++++ Okuma Metni

O konulara bugün girersek dağılırsınız. (Reklamları izlediniz.) Görevim dağıtmak değil, toplamak. (Reklamlar bitti.)

 

Aklımızı başımıza toplayalım. Graceland'lı olalım.

 

<> Graceland'ın şura başkanları burada şu anda :-))

 

Neden olmasın ki? En azından sizler, onların büyük büyük dedesisiniz. Sizin biyo-psiko genlerinizden olan çocuklarınız değil mi onlar?

 

<> İnşAllah

<> Kendimi artık Türk gibi değil de Graceland'li gibi hissediyorum ;-))

 

Graceland bu işin ingilizcesi. HANİF kelimesinin de İNGİLİZCESİ diye düşünün. Hanif kelime ile yakından ilişkili... (İslam Protestantlığı'na Haniflik denir.)

 

<> Greenland'ın anlamı tam olarak ne peki?

++++++++
++++ Verilen Veriler

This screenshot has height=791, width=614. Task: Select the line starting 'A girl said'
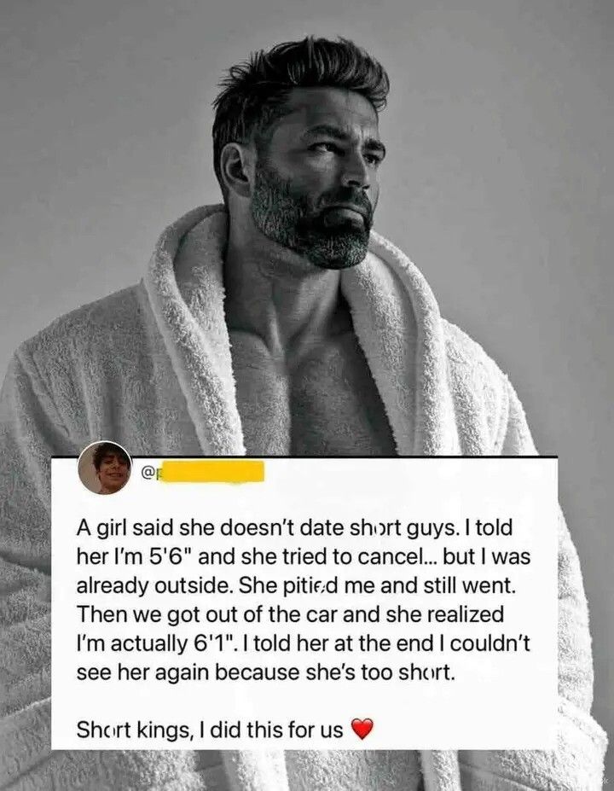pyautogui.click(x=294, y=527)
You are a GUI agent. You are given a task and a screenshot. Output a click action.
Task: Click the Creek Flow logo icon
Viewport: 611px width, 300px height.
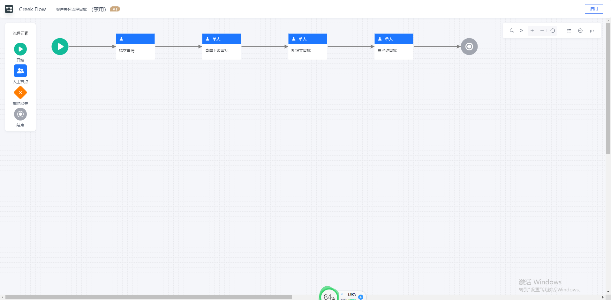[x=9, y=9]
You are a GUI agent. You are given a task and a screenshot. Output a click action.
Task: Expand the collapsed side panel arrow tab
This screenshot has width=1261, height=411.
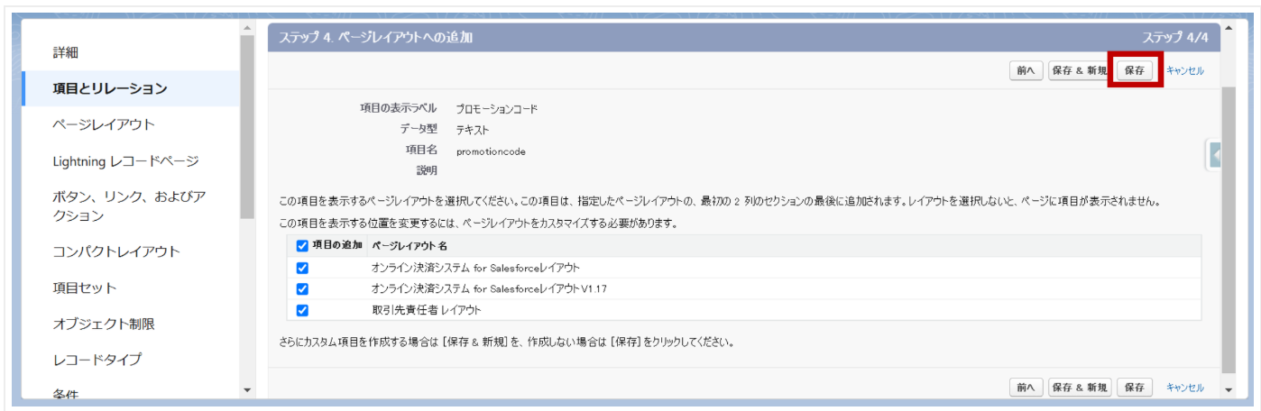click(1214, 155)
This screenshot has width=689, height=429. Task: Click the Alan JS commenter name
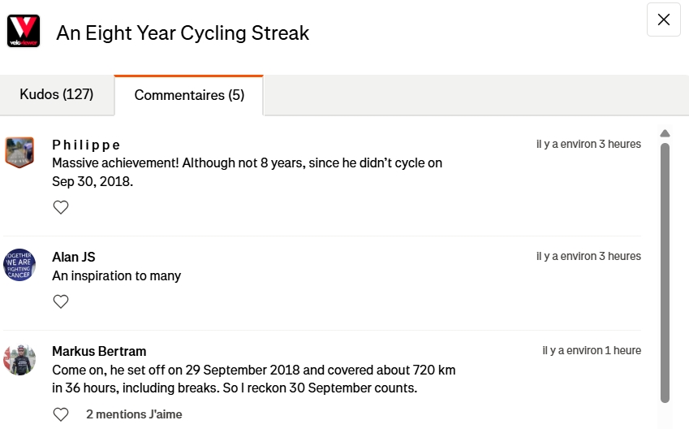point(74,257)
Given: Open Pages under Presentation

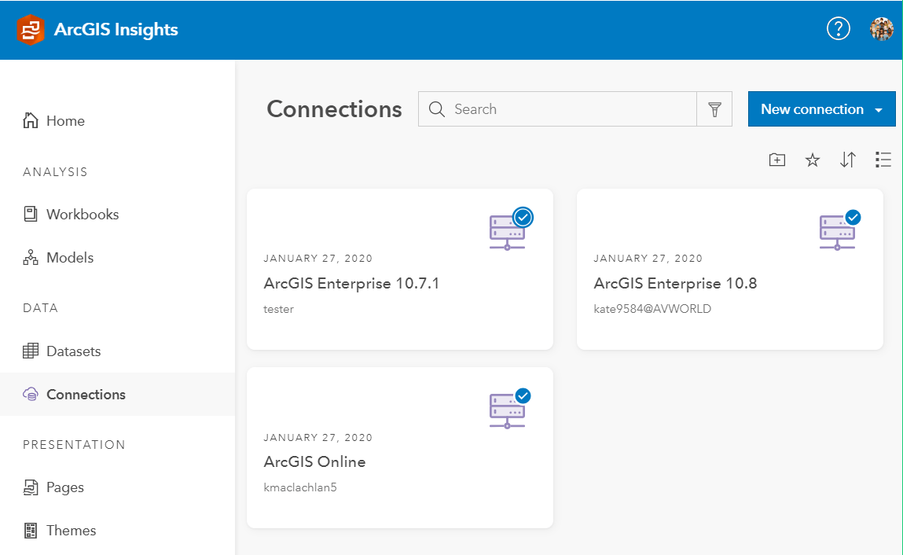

++++++++

_Yapılacak Çalışma:_ Graceland konulu okuma metninde "Aklımızı başımıza toplayalım." ile başlayıp "değil mi onlar?" ile biten bölümü hiçbir değişiklik yapmadan yeniden yazın. Bu çalışmayı yapmak için verilere ihtiyaç yoktur.

_Çözümlü Yanıt:_
Aklımızı başımıza toplayalım. Graceland'lı olalım.

 

<> Graceland'ın şura başkanları burada şu anda :-))

 

Neden olmasın ki? En azından sizler, onların büyük büyük dedesisiniz. Sizin biyo-psiko genlerinizden olan çocuklarınız değil mi onlar?